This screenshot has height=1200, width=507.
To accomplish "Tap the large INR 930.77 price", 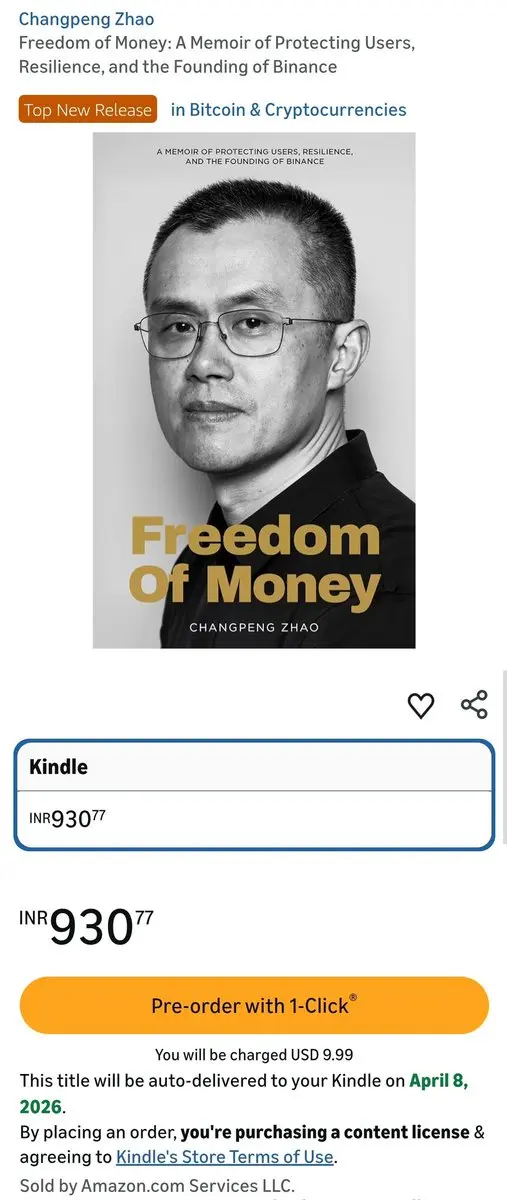I will click(87, 926).
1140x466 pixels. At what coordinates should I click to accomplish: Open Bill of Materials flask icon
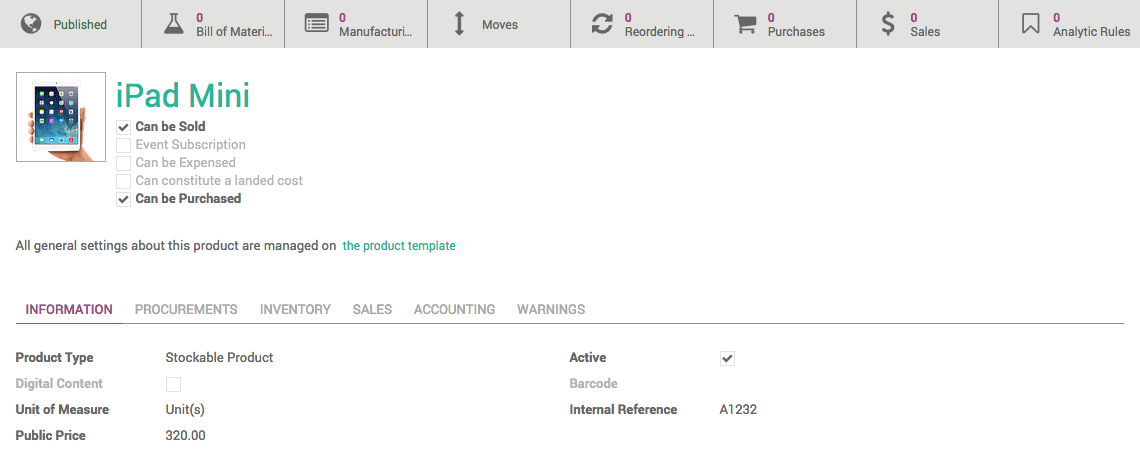click(175, 24)
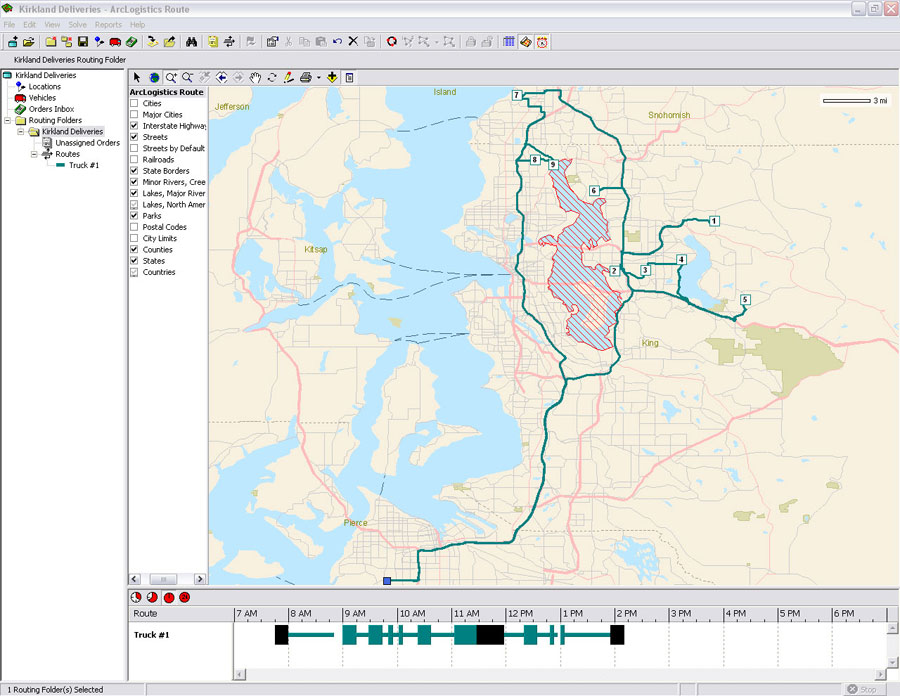Viewport: 900px width, 696px height.
Task: Open the Reports menu
Action: pyautogui.click(x=108, y=24)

* _REQUIRED TASK_
Pick out every line in the rows above that contains the word "Open", and copy each such line. Case matters, so only matches with the same capitalization count.

* _RESPONSE TO THIS TASK_
1140x466 pixels. At what coordinates should I click to accomplish: Open Bill of Materials flask icon
Task: Open the Reports menu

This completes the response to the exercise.